Start of RECORD EXCERPTS

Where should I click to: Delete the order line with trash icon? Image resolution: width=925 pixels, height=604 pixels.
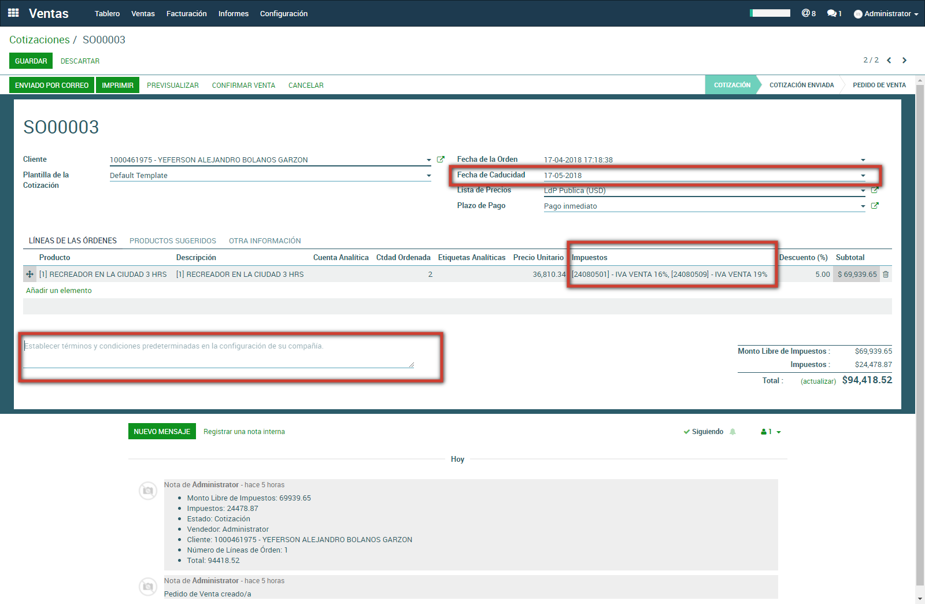(x=886, y=275)
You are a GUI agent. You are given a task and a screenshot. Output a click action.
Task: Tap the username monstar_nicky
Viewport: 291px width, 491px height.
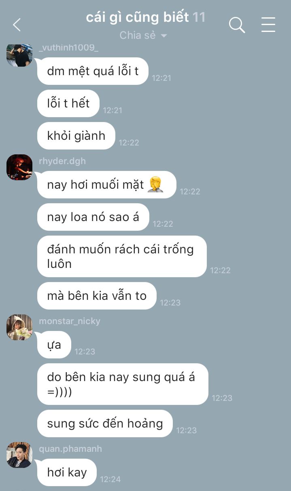tap(70, 321)
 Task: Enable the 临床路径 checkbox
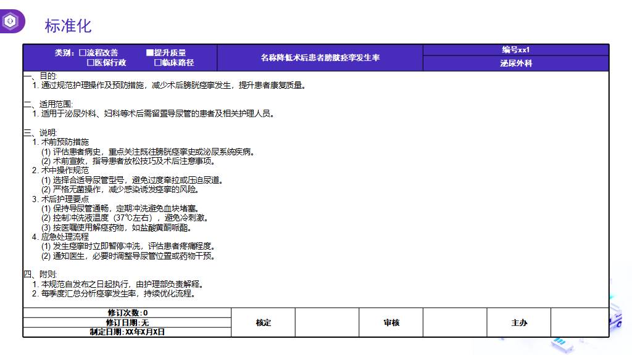(157, 63)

End of RECORD EXCERPTS

Could you repeat, exactly and with nothing added, the lines from the top of the entries above through the line that holds "Task: Tap the username monstar_nicky", leaving out any pictures?

Where should I click to: Delete the order line with trash icon? Image resolution: width=925 pixels, height=604 pixels.
(x=886, y=275)
You are a GUI agent. You are given a task and a screenshot. Output a click action.
Task: Tap the username monstar_nicky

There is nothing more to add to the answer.